O QUE FAZER ->
1 - No texto sobre o mineiro, abaixo, liste todas as coisas que ele "tenta" fazer.
2 - Dê sequência ao texto sobre o mineiro, começando logo depois da última frase.

TEXTO DO DOCUMENTO ->
◇ ◇ ◇ ◇ ◇
Mineiro é precavido.
Mesmo quando viaja de avião para o litoral, já vai de biquíni ou de calção por baixo das roupas.
Está na fila do embarque, disfarçado, com as peças prontas para o mergulho. Ainda que falte retirar a bagagem, embarcar em ônibus, ir para hotel, não quer perder tempo. Não duvido que não tenha passado protetor.
Ele se mata antes para poder relaxar depois e não pensar mais em nada. Só relaxa quando dá conta de todos os preparativos.
Com objetivo de evitar incomodações, incomoda-se de véspera.
Suas promessas não têm fim. Vive comprando briga com os calendários. E não muda de opinião em clima ruim. Põe uma coisa na cabeça e não aposenta a ideia até cumprir. As circunstâncias desfavoráveis não interrompem os seus sonhos e passeios. Mineiro é o cauteloso teimoso, ansioso por natureza.
Tenta pagar as contas antes da data do vencimento, tenta guardar dinheiro para uma emergência, tenta organizar a mala uma semana anterior à partida, tenta aniquilar a carga do emprego com antecedência, tenta aliviar as demandas virando as madrugadas para não legar pendência aos colegas. Disputa, diariamente, uma corrida com a eternidade. Não pretende receber nenhum telefonema perturbando a sua folga.
Mineiro permanece adiantado um mês. Estamos em janeiro, ele já está em fevereiro. Há treze meses por ano para ele.
◇ ◇ ◇ ◇ ◇
TRECHO DOS DADOS ->
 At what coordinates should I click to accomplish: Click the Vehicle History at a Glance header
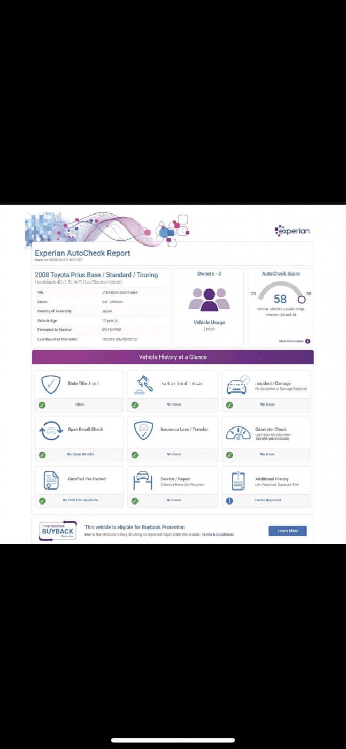click(x=173, y=357)
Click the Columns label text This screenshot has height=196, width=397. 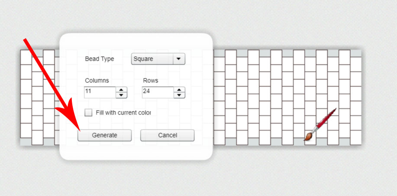point(97,80)
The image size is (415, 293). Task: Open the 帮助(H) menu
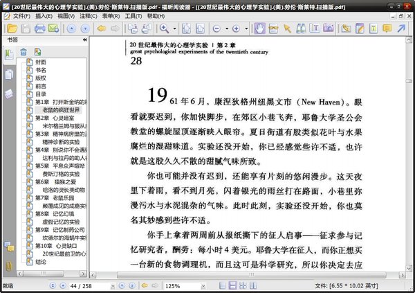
◇ ◇ ◇ ◇ ◇
TAREFAS RESOLVIDAS ->
1 -
- pagar as contas antes da data do vencimento
- guardar dinheiro para uma emergência
- organizar a mala uma semana anterior à partida
- aniquilar a carga do emprego com antecedência
- aliviar as demandas virando as madrugadas para não legar pendência aos colegas

2 -
Por mais que eu esqueça algo para o veraneio, minha esposa Beatriz sempre se lembra antes de mim. Não tem graça. Não recordei do repelente, lá aparece ela com o produto. Não me ative com o cotonete, vem ela mostrar os palitos azuis em sua bolsa. Ela fez um sacolão na farmácia com o que poderíamos precisar e não precisar também. Trouxe um hospital junto para a praia, nos casos de gripe, febre, alergia, enjoo, enxaqueca, dor de barriga, bicho-de-pé, queimadura. Posso escolher a doença que ela providenciará a cura.
Há componentes inacreditáveis em sua nécessaire. Já surgiu com um saca-rolhas. Ou um coador para suco verde. Quem pensaria nisso?
É comum vê-la tirar coelhos de seu boné. Nem me espanto mais. Óbvio que me sinto dispensável, pois não consigo superá-la na memória funcional de casa. Os filhos a procuram em caso de algum apuro. Nem me cogitam.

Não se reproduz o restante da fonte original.